Saturday, January 26, 2019

Russian Children at Risk of Dying Because of Putin’s Health Care ‘Optimization’ – and Parents are Outraged

Paul Goble

            Staunton, January 23 – Nearly 1500 Saratov residents have sent a petition to Vladimir Putin demanding an end to what they call “the lethal optimization of health care” which has already resulted in the shuttering of three children’s hospitals there and plans to close a fourth in the near future as well as other hospitals and medical centers in the city.

            The parents are especially outraged because this cutback in medical services means many children are at risk of dying has occurred, according to some, because officials want to the hospitals closed so they can sell the land for profit, Nadezhda Andreyeva of Novaya gazeta says (

                The parents have also organized protests at the sites to be closed; and perhaps indicative of where things are heading, they have been joined in some of them by KPRF, LDPR and Navalny activists, a shift from the increasingly prevalent communal protest to a more overtly political one. 

            The authorities have only themselves to blame given what they are telling parents. The official explanation for the closure on one hospital is that it is old, but doctors and parents say that no new hospitals have been built in recent years or are planned. 

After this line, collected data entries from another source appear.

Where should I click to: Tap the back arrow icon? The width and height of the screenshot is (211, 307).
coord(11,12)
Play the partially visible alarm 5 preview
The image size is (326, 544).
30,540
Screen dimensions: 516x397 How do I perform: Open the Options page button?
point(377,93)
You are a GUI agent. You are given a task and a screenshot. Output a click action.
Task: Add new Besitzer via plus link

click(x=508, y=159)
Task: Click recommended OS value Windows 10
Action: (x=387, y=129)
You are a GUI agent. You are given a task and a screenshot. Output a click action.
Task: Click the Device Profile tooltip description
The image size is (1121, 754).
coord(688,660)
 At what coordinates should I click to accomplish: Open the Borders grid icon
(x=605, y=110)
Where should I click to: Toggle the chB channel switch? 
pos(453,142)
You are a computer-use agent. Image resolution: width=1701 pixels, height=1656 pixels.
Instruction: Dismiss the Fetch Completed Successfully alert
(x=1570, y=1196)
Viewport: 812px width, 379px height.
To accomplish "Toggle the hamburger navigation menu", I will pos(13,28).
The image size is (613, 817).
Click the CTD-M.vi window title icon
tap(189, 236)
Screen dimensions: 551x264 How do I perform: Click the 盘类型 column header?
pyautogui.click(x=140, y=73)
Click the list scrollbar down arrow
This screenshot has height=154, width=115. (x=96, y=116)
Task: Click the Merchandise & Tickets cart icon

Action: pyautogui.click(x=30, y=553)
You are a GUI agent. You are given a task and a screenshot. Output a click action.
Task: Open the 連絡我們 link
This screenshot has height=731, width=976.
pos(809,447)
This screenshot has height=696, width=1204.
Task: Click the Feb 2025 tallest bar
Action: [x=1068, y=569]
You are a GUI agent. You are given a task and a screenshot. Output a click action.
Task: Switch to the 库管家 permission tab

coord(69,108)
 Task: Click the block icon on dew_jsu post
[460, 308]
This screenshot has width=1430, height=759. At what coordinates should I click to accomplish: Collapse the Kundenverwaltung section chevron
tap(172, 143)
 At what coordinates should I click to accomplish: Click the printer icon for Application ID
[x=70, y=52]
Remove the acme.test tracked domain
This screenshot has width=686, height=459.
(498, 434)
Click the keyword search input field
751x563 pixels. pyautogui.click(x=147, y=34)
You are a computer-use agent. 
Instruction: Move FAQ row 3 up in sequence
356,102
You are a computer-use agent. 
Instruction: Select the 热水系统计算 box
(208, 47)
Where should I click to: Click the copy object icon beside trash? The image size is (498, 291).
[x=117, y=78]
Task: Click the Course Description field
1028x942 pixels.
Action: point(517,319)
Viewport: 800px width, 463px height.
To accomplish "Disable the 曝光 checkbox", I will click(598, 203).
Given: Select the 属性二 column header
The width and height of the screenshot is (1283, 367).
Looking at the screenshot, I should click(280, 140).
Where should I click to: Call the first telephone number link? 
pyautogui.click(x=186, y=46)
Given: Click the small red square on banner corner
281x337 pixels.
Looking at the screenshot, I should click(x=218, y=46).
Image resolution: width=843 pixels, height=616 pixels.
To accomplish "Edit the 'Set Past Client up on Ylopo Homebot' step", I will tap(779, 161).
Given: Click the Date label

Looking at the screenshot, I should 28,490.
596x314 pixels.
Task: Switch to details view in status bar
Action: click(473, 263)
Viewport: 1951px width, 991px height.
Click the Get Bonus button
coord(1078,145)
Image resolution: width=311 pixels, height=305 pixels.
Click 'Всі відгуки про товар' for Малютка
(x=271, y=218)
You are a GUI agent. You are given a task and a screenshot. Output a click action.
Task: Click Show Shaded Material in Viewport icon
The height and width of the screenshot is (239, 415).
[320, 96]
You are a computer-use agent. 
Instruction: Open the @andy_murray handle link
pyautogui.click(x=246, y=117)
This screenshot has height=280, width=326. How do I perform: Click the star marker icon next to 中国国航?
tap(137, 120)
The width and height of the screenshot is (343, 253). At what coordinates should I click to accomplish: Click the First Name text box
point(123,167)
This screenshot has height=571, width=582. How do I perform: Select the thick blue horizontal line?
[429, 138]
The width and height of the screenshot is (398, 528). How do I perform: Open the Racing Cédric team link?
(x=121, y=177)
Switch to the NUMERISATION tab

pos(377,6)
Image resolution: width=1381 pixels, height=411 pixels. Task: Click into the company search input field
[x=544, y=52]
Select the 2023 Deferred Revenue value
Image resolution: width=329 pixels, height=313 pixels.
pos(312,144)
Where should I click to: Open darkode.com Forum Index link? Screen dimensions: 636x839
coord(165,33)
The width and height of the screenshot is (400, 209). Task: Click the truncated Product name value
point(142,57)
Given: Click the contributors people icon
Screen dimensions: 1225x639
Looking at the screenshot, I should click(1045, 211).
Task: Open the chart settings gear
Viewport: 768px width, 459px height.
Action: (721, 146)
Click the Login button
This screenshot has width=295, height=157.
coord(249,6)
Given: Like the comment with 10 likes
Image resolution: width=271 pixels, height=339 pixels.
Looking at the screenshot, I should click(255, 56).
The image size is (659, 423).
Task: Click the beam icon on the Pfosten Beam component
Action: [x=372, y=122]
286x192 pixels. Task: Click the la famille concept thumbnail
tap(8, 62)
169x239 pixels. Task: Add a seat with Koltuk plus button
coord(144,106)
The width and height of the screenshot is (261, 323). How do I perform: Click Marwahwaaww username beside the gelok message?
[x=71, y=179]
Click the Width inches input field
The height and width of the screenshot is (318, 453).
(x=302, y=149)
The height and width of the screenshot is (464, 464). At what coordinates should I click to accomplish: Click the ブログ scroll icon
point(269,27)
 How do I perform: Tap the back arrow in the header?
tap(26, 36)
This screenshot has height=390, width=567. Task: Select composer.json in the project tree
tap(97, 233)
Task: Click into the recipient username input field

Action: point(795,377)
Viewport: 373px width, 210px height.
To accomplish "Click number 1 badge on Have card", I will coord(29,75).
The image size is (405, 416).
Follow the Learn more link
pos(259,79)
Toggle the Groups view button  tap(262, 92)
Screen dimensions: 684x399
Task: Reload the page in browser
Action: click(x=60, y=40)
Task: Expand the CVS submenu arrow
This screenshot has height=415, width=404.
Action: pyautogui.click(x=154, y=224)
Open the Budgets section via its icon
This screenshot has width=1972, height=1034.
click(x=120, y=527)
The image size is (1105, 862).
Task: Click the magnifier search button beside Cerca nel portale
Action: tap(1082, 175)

            And the closures are creating problems that few think about – until or unless they or their children need assistance. When the network of hospitals was open, ambulance drivers knew where to take those with emergencies. Now, that is increasingly unclear, with drivers having to guess where to take those they pick up.

            The closure of hospitals also means that children are sometimes placed in adult institutions and then required to run between buildings in their nightgowns even when temperatures are low and there is snow on the ground.  Medical people say they can’t imagine how such a thing could be tolerated.

            Andreyeva details the complicated and convoluted history of the closures that have happened since Putin announced his “optimization” of health care, a euphemism for cut backs, closures that have put ever more people and especially children and the elderly at risk and sparked new anger at the Kremlin leader whose friends continue to get richer.

            To the extent that residents of Saratov and others find proof that the land freed up by the closure of hospitals is being sold or rented for the profit of those around the powers that be, they are likely to do more than send petitions or hold demonstrations about it.  They are likely to make political demands – and that is something the regime at present can’t really afford.